Digging in the ground is more time consuming and complex than drilling for oil. It requires deep tunnels to get to the ore locked in the rock, blasting away at tonnes of material, carrying everything to the surface and sorting things out. Mining is thus a very expensive proposition and developing a mine can cost up to several billion dollars and take a lot of time. In Afghanistan’s case, matters are made more complicated by the lack of a railway and an adequate electrical power grid. The danger of attacks does not help either.
For Eurasia Group analyst Maria Kuusisto, President Hamid Karzai's low domestic and international standing, the government's tenuous control of the provinces and widespread corruption are additional cause for concern among potential investors.
Time and costs have not however discouraged India and China, both hungry for resources and happy to see Western investors forcibly absent from the field. Given US plans to pull gradually out of the country, China and India, but also Iran and Pakistan are planning to step in. New Delhi has already sunk US$ 1.2 billion in roads, electrical lines and Afghanistan’s new parliament building as goodwill gestures. Beijing is increasing commercial ties and investment as well. Chinese manufactured goods are swamping local markets.
Even though China's Metallurgical Group won a contract for the Aynak copper deposits in 2007 that was later tainted by accusations of bribes, the Chinese are moving into the country big times, building local road connections, transnational railway lines and other infrastructure in an investment that is expected to hit US$ 4 billion.
In central Afghanistan, bidding for the Hajigak iron-ore deposits will open later this year. Indian companies like Essar Minerals, Rashtriya Ispat Nigam and Ispat Industries are in the last stages of the tender process for the mine, estimated to hold 1.8 billion tonnes of high-quality ore.

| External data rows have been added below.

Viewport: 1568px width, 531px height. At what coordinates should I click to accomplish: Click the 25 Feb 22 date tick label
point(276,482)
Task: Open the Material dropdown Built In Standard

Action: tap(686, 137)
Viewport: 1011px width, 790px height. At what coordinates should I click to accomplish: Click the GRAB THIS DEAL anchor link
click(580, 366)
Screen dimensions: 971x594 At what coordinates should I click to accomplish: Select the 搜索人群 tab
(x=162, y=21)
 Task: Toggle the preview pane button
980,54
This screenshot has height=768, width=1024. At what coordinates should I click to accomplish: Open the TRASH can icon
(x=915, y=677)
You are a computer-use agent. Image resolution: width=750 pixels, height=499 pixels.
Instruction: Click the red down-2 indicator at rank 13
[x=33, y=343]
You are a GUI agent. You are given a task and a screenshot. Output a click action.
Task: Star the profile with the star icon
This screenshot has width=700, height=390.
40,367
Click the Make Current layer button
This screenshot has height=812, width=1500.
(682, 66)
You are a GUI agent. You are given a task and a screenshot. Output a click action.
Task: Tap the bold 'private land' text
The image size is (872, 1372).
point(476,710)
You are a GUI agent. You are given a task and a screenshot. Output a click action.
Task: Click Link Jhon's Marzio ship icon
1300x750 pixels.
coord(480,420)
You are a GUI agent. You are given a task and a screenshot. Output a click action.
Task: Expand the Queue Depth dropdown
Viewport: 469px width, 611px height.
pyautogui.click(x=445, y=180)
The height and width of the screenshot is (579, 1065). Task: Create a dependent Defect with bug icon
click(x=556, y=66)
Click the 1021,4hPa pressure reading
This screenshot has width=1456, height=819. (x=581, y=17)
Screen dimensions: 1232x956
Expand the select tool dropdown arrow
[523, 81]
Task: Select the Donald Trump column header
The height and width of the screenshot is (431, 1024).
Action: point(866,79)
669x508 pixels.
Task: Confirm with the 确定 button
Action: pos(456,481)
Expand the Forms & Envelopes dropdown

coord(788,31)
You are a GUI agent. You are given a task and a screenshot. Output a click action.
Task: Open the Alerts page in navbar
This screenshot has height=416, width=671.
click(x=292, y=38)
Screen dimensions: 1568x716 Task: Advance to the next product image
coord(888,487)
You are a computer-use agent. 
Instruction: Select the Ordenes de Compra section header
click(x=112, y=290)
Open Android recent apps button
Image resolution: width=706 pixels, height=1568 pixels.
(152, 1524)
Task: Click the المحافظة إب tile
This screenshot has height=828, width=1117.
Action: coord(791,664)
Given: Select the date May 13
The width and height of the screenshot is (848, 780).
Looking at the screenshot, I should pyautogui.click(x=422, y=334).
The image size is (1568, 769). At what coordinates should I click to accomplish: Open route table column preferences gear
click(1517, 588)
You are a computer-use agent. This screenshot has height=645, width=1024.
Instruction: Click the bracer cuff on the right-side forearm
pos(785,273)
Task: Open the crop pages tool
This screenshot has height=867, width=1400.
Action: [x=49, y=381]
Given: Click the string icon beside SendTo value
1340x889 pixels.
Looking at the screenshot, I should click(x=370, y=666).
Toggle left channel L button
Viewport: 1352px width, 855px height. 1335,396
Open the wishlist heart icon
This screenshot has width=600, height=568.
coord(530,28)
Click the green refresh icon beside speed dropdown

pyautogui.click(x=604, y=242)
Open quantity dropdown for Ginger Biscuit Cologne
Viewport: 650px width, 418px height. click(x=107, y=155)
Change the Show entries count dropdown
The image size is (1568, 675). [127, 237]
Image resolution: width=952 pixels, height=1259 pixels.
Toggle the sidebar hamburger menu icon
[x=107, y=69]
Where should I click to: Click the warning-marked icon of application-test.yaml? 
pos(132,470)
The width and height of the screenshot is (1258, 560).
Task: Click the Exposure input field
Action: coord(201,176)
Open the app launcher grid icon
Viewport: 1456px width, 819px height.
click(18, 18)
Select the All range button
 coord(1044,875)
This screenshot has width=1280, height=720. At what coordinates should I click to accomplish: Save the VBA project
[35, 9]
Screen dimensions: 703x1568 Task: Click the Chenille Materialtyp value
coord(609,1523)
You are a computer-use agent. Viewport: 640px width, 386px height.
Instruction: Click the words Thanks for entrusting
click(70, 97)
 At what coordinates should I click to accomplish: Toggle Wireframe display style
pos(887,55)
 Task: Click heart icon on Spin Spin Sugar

Pakistan is now also getting into the rush for Afghan riches. Placed between Afghanistan and India, it is opposed to letting India use its territory to ship goods into its northern neighbour. This is helping China, a close ally of Islamabad. In addition, Afghanistan’s main deposits are in the south and the east, close to the border with Pakistan.
However, security remains the main problem with the Taliban ready to sabotage any venture. If terrorism wins, poppy cultivation will be the only economic activity left for the country’s poorest regions. The Taliban in fact control opium production and trade, their main source of funding.
Afghanistan supplies 90 per cent of the world's opium, the main ingredient in heroin, and is the global leader in hashish production.
The Afghan government and its international backers have made a huge effort in recent years to discourage farmers from growing the opium poppy. Cultivation dropped 22 per cent last year. Sadly, almost one million Afghans or 8 per cent of the 15-64 age group have become regular drug users.
Between 12 per cent and 41 per cent of Afghan police recruits test positive for drugs at regional training centres, a US government report issued in March says, this in country that has few rehab centres for drug addicts.
"It is a national tragedy," Ibrahim Azhaar, Afghanistan's deputy minister of counternarcotics, said. Greater drug use has major destabilising effects on communities as violence, insecurity and stealing increase.
The lack of income allows Taliban to maintain their hold on entire provinces in southern Afghanistan, forcing people to earn a living by growing opium poppy under the thumb of Islamic terrorists. This too is a national tragedy.